What are the limits? I’ve been thinking about that, and “stuff that shouldn’t hurt me, does,” and “basic human behavior”. Well… one day, in a store, near Christmas, I realized the checkout clerk noticed me wincing at the music and so, pretending she was just being jolly, started singing it, loudly, at me. How do I know she was doing this? Folks – especially we neurodivergent people, but all bullying victims – learn when people are doing that. And wow, do folks hate it when we’re right and call it out!

I want to make one thing clear: I don’t mean she was being a horrible person. She was the equivalent of a big sister tweaking her kid brother; this is a perfect example of a “microagression”. She realized she could hurt some poor slob who just wanted to get home and collapse, so she did. Somewhere, I need to learn the courage and anger to look such a person in the eye, and say “you’re doing that to hurt me. Stop it… no, I don’t want to hear it, just stop singing.” No complaining to managers – it was a (relatively) harmless mistake, and it shouldn’t have hurt me as badly as it did.

Then… I have to do something braver. She might feel stabbed in the gut, like, if her kid brother screamed for mom, she’d say “come on, I was just playing! A little!” if mom was angry. I have to ignore that, stay angry, and walk away. My attitude must be: “You hurt my inner child – I’m angry, until my child is safe and comforted, and *you* don’t get comfort – even if you weren’t a terrible ogre, even if you were ‘just playing, a little.’”

I know how it hurts, to be told I was hurtful, especially when I caused pain without realizing it. I want to help her process, and assure her she’s *fine*, now that she stopped, just, some customers *are* very sound-sensitive, etc., etc.. But it’s not my job, and even if I wanted to take it on, *that* is where things go wrong. Friends will have time to talk it out later; those who don’t talk it out are risky people to hang with. Those who aren’t friends have to learn to deal with their own emotions, so long as I try to be gentle.

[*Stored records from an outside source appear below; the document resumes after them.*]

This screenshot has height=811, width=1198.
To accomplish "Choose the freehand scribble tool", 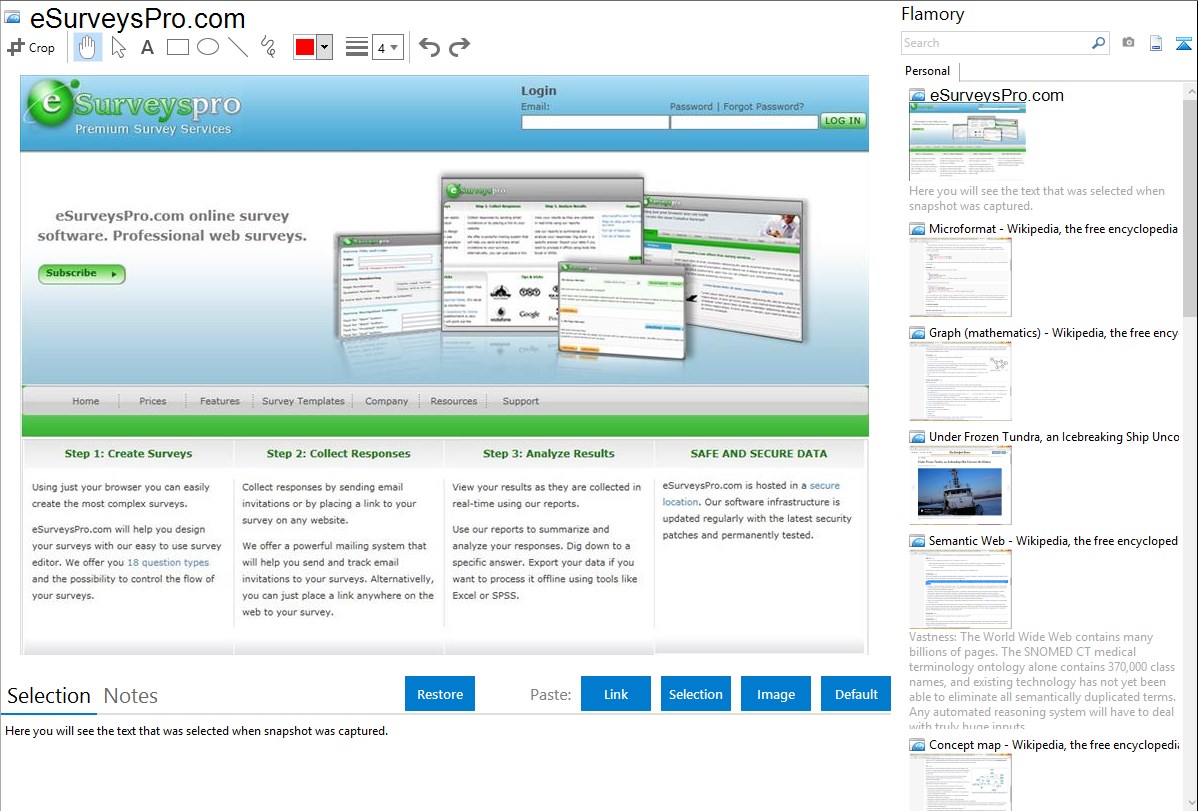I will (268, 47).

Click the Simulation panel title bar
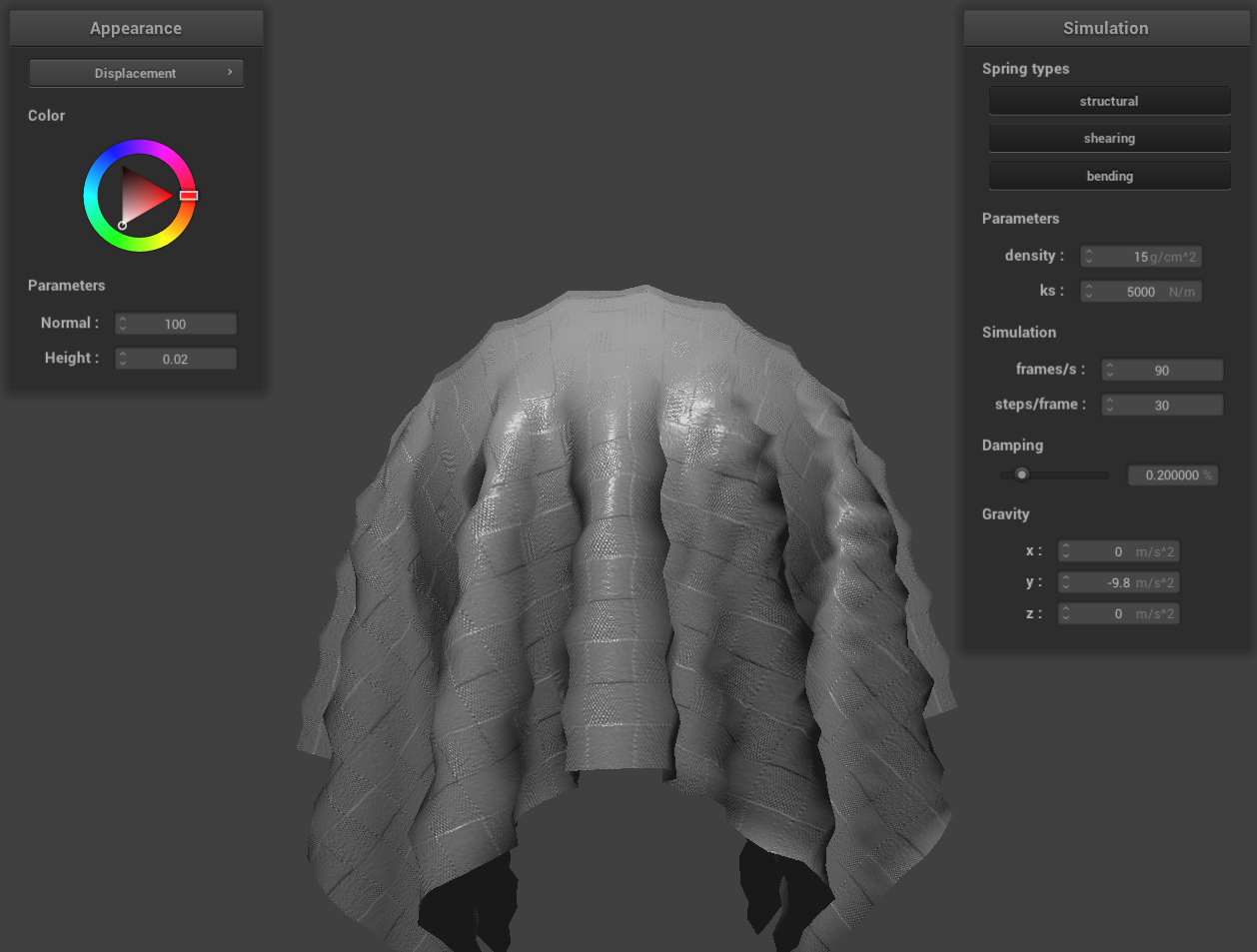click(x=1105, y=28)
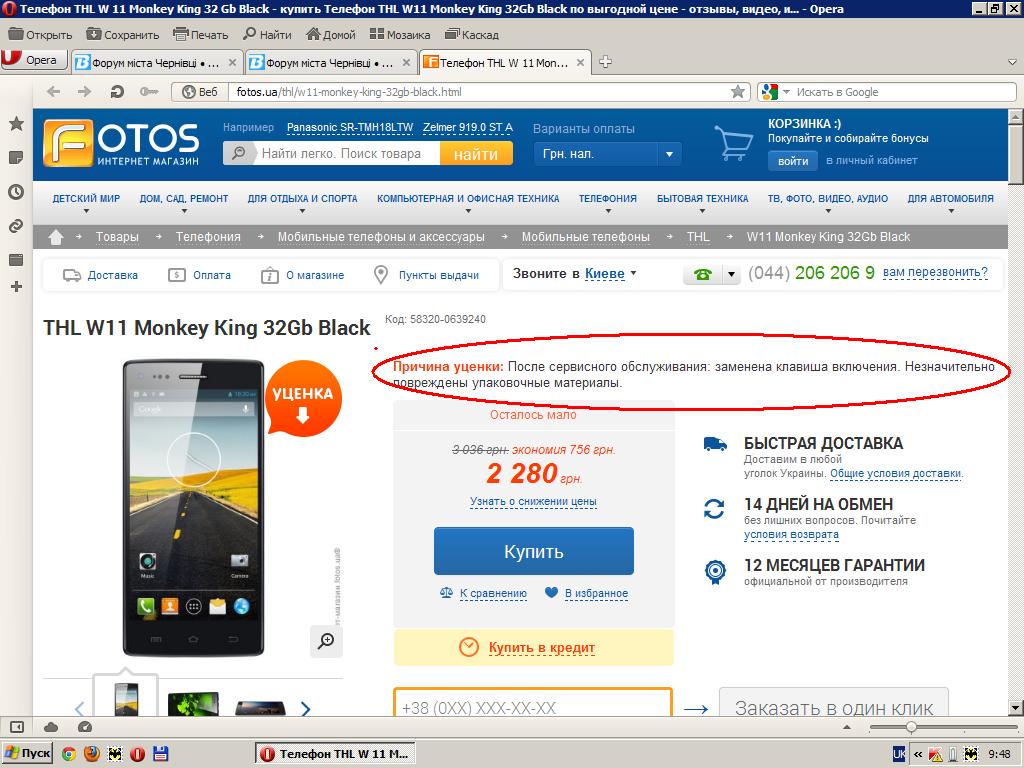
Task: Expand the city selector next to Киеве
Action: click(633, 273)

It’s crazy to say it, but friends shouldn’t need good reasons to care about another friend’s pain. They should just care about avoiding it! But not all of my pains are visible, and some visible pains… shouldn’t be. What I’m doing isn’t working, so I recognize I have to do better. I have to make the right pains visible, and remember that a friend who doesn’t care about your pain (even if your pain is “weird” or your reaction to it is “ugly”), is not your friend at all.

What are *your* obligations, as my friend? Well, some pains need to be ignored, not stared at, and, as best as is possible, forgotten, even though you are shocked that I suddenly looked so hurt. I could almost have this printed on a card:

“Even if it looks like you hurt me, or upset me. I might be having a flashback to an old trauma, of a similar situation – you didn’t hurt me, PTSD did. If you keep hitting a trigger, I’ll let you know what it is, as quickly as I can identify it. I’m sorry my PTSD makes it look like you hurt me, but, gimme time to get to that, while I deal with the PTSD, okay? First, my trauma, then your comfort.”

Um. Did you see how complicated that got? And how accusatory the ending sounds? You say, or do something, and I have a flashback, and you feel hurt – not unreasonably. I want to comfort you. But I have frickin’ PTSD, so I can’t stop to explain that when I’m having a flashback. Later, I’ll tell you it wasn’t your fault, and you better effing trust me, because it’s dirty pool to blame me for your hurt, when I’ve done my due diligence in reassuring you, right? That’s true for any friendship – if you need more reassurance, ask for it, but don’t decide my reassurance wasn’t enough, not ask for more, and blame me!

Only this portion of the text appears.